▸ **Work item**
Every entry needs to appear again exactly as written below.

Saved data entries
==========

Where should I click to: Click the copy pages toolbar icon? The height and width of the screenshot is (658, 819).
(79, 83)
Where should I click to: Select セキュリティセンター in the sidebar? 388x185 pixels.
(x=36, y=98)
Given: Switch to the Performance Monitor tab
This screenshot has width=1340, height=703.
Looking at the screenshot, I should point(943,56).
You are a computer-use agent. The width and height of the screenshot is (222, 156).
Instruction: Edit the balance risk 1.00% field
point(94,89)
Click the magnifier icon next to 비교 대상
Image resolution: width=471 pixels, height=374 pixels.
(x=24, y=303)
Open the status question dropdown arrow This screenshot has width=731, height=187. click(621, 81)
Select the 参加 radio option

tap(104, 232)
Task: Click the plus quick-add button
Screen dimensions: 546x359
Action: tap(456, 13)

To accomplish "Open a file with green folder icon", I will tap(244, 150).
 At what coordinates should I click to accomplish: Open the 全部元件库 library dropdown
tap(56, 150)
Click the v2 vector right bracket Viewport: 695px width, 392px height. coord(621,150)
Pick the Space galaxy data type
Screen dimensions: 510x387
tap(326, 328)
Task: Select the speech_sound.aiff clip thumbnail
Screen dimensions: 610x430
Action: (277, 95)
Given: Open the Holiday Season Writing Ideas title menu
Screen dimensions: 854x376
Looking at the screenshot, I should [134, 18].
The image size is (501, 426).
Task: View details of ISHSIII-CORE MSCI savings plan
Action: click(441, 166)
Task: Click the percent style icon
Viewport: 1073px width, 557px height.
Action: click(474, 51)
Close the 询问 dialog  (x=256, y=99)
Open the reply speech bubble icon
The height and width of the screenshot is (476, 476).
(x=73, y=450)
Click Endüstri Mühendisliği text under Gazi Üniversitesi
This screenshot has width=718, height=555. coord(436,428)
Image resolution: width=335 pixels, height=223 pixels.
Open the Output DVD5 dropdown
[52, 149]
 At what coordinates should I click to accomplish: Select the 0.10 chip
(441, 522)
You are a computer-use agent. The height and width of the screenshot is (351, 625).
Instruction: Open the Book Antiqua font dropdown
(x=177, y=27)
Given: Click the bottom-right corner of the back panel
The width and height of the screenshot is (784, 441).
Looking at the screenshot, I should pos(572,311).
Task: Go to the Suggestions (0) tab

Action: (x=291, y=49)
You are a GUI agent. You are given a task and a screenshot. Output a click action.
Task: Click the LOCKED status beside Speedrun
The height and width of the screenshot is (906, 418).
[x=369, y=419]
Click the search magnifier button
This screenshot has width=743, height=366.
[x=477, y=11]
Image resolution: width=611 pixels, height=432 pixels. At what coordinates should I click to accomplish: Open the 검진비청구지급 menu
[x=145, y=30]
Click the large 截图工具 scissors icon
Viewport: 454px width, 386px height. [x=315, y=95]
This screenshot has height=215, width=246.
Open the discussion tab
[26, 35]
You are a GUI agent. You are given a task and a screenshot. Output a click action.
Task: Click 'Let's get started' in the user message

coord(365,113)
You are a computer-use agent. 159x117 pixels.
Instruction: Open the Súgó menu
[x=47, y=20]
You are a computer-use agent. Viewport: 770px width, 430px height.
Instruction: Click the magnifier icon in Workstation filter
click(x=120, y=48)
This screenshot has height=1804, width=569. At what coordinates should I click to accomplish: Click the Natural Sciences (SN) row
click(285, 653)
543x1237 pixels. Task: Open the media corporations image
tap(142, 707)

==========

▸ **Worked solution**
Where should I click to: Click the copy pages toolbar icon? The height and width of the screenshot is (658, 819).
(79, 83)
Where should I click to: Select セキュリティセンター in the sidebar? 388x185 pixels.
(x=36, y=98)
Given: Switch to the Performance Monitor tab
This screenshot has width=1340, height=703.
Looking at the screenshot, I should point(943,56).
You are a computer-use agent. The width and height of the screenshot is (222, 156).
Instruction: Edit the balance risk 1.00% field
point(94,89)
Click the magnifier icon next to 비교 대상
Image resolution: width=471 pixels, height=374 pixels.
(x=24, y=303)
Open the status question dropdown arrow This screenshot has width=731, height=187. click(621, 81)
Select the 参加 radio option

tap(104, 232)
Task: Click the plus quick-add button
Screen dimensions: 546x359
Action: tap(456, 13)

To accomplish "Open a file with green folder icon", I will tap(244, 150).
 At what coordinates should I click to accomplish: Open the 全部元件库 library dropdown
tap(56, 150)
Click the v2 vector right bracket Viewport: 695px width, 392px height. coord(621,150)
Pick the Space galaxy data type
Screen dimensions: 510x387
tap(326, 328)
Task: Select the speech_sound.aiff clip thumbnail
Screen dimensions: 610x430
Action: (277, 95)
Given: Open the Holiday Season Writing Ideas title menu
Screen dimensions: 854x376
Looking at the screenshot, I should [134, 18].
The image size is (501, 426).
Task: View details of ISHSIII-CORE MSCI savings plan
Action: click(441, 166)
Task: Click the percent style icon
Viewport: 1073px width, 557px height.
Action: click(474, 51)
Close the 询问 dialog  (x=256, y=99)
Open the reply speech bubble icon
The height and width of the screenshot is (476, 476).
(x=73, y=450)
Click Endüstri Mühendisliği text under Gazi Üniversitesi
This screenshot has width=718, height=555. coord(436,428)
Image resolution: width=335 pixels, height=223 pixels.
Open the Output DVD5 dropdown
[52, 149]
 At what coordinates should I click to accomplish: Select the 0.10 chip
(441, 522)
You are a computer-use agent. The height and width of the screenshot is (351, 625).
Instruction: Open the Book Antiqua font dropdown
(x=177, y=27)
Given: Click the bottom-right corner of the back panel
The width and height of the screenshot is (784, 441).
Looking at the screenshot, I should pos(572,311).
Task: Go to the Suggestions (0) tab

Action: (x=291, y=49)
You are a GUI agent. You are given a task and a screenshot. Output a click action.
Task: Click the LOCKED status beside Speedrun
The height and width of the screenshot is (906, 418).
[x=369, y=419]
Click the search magnifier button
This screenshot has width=743, height=366.
[x=477, y=11]
Image resolution: width=611 pixels, height=432 pixels. At what coordinates should I click to accomplish: Open the 검진비청구지급 menu
[x=145, y=30]
Click the large 截图工具 scissors icon
Viewport: 454px width, 386px height. [x=315, y=95]
This screenshot has height=215, width=246.
Open the discussion tab
[26, 35]
You are a GUI agent. You are given a task and a screenshot. Output a click action.
Task: Click 'Let's get started' in the user message

coord(365,113)
You are a computer-use agent. 159x117 pixels.
Instruction: Open the Súgó menu
[x=47, y=20]
You are a computer-use agent. Viewport: 770px width, 430px height.
Instruction: Click the magnifier icon in Workstation filter
click(x=120, y=48)
This screenshot has height=1804, width=569. At what coordinates should I click to accomplish: Click the Natural Sciences (SN) row
click(285, 653)
543x1237 pixels. Task: Open the media corporations image
tap(142, 707)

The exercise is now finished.